** Activity **
When you reach the line with "Given: Open the 도구 tools menu", start repeating the lines exactly and keep going to the end of the records, but drop every picture.

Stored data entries

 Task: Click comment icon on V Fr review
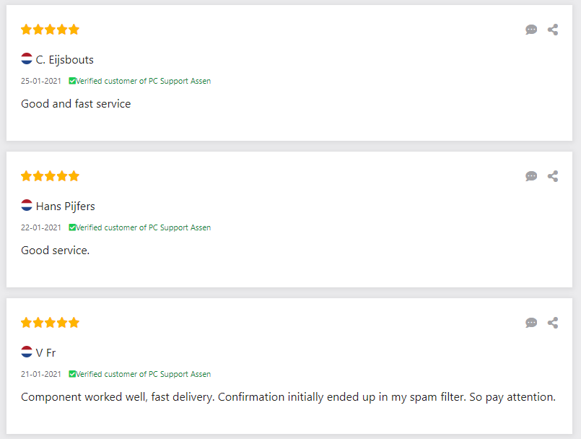[x=531, y=323]
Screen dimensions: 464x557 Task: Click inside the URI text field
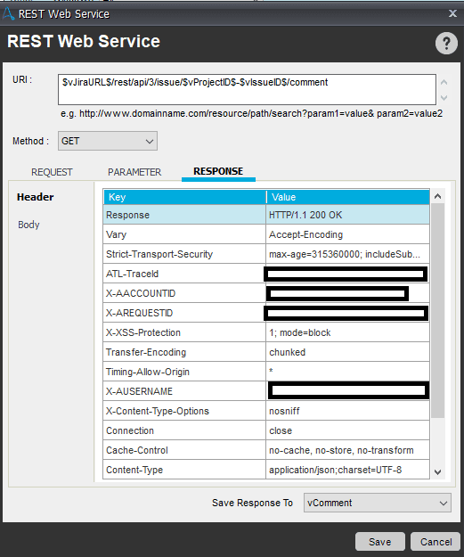pos(247,89)
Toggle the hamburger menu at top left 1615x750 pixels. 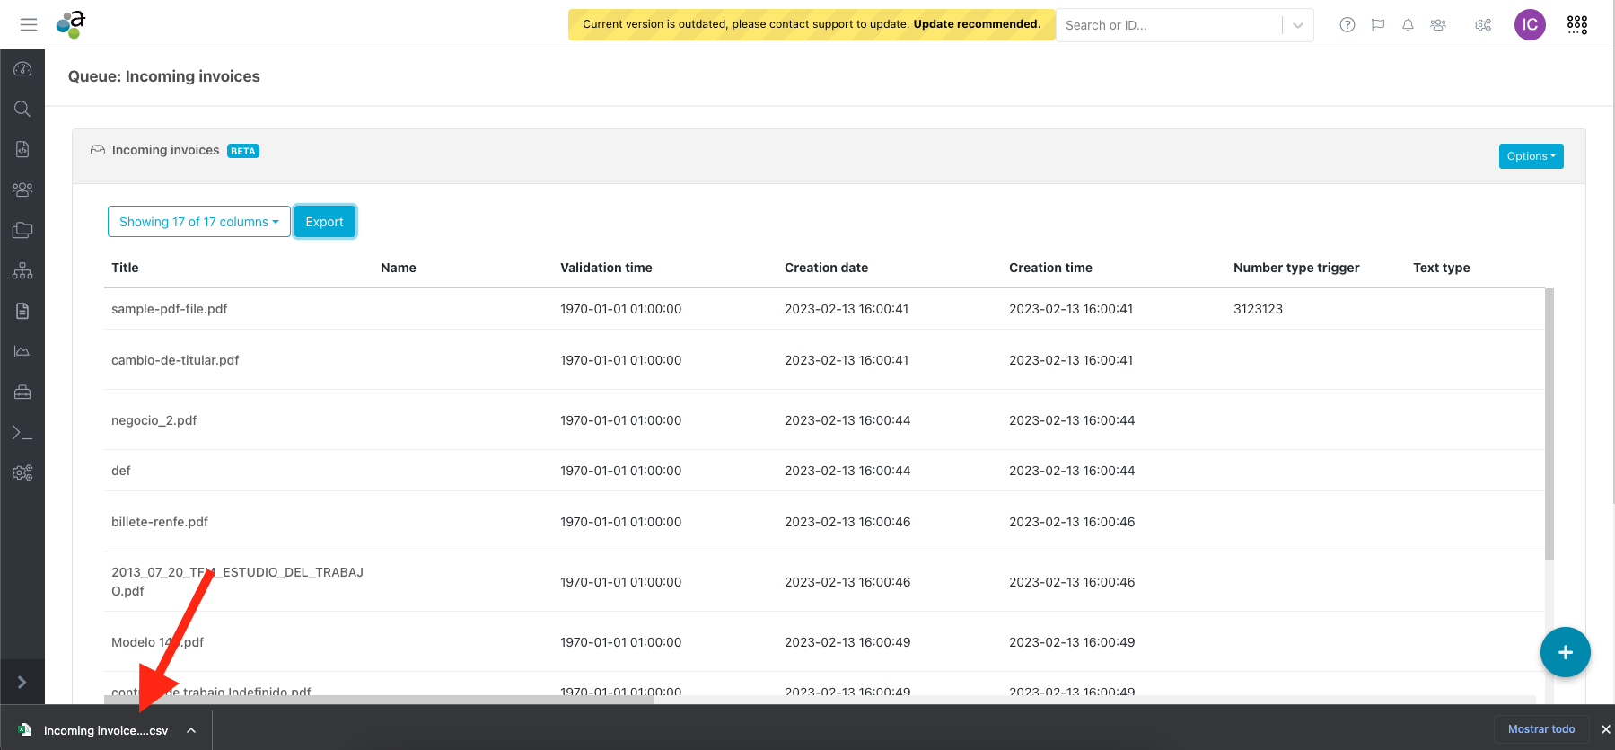point(29,25)
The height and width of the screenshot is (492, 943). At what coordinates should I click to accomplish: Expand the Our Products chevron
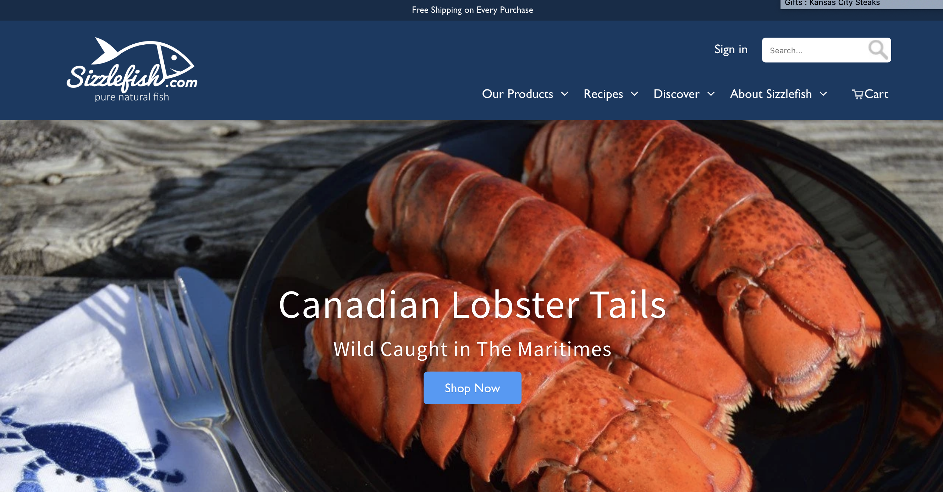click(565, 94)

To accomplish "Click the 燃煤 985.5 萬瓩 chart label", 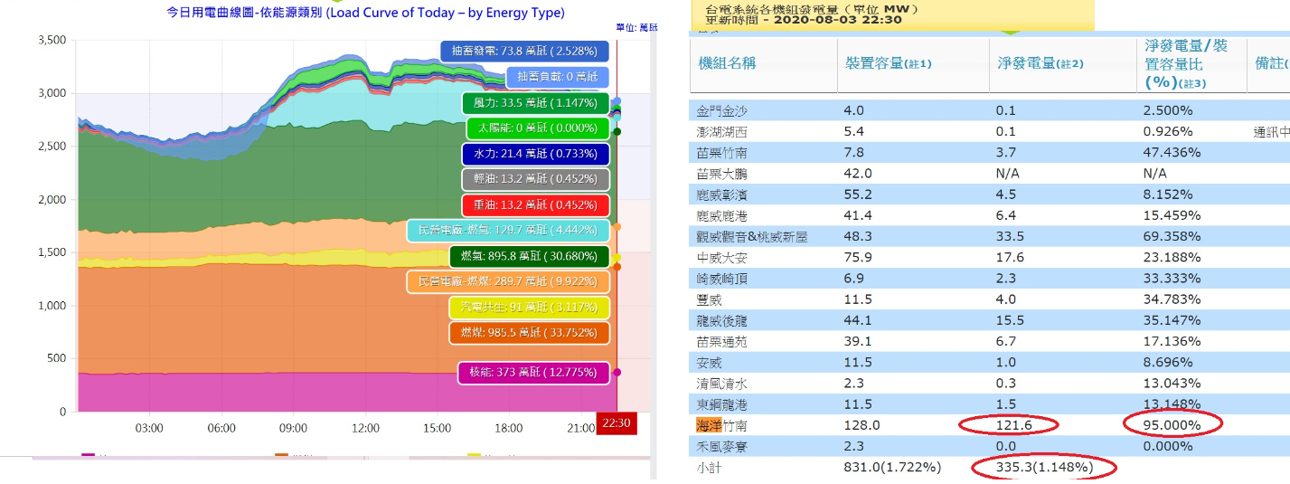I will pyautogui.click(x=529, y=333).
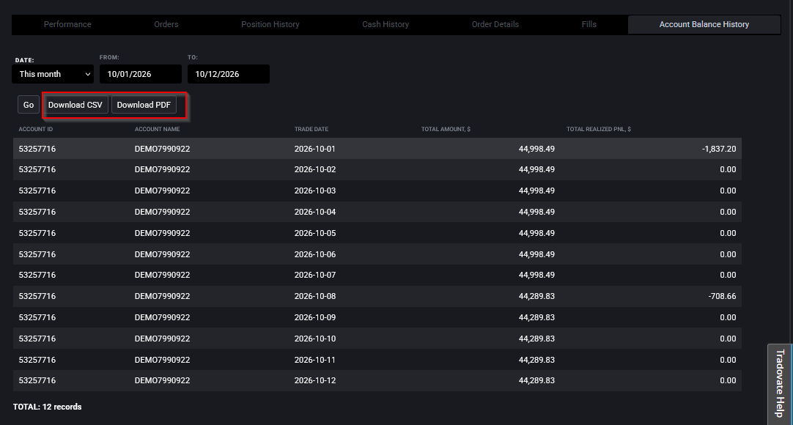Screen dimensions: 793x425
Task: Go to the Order Details tab
Action: pos(495,24)
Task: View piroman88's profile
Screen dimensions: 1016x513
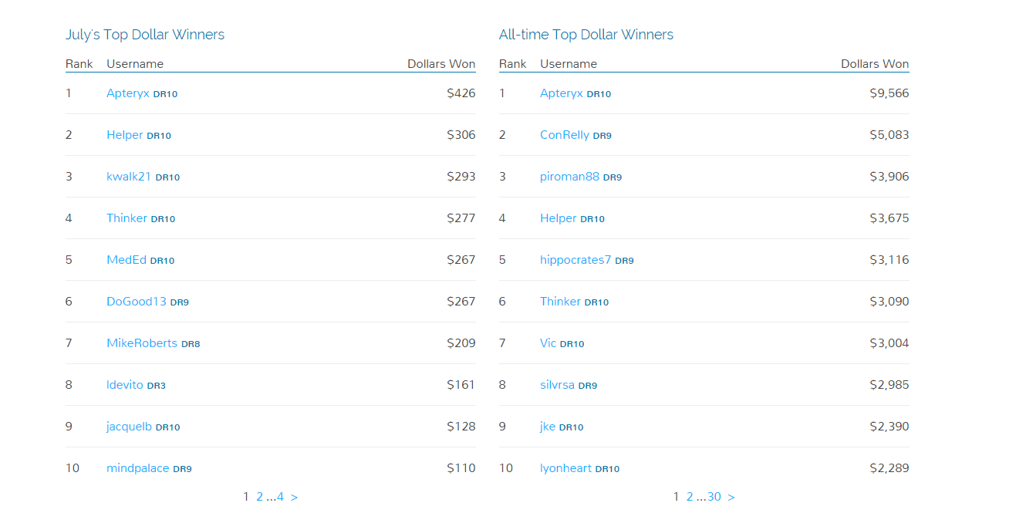Action: point(569,177)
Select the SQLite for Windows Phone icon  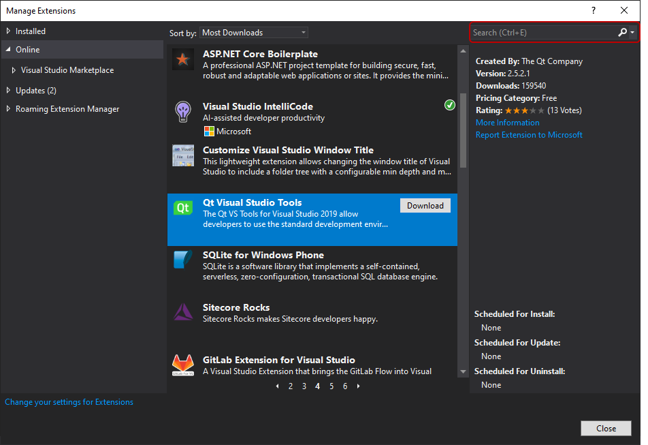(x=182, y=260)
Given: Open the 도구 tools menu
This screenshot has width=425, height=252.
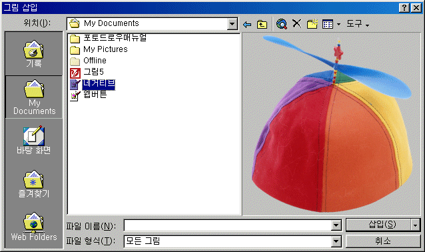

** Response **
Given: Open the 도구 tools menu
This screenshot has width=425, height=252.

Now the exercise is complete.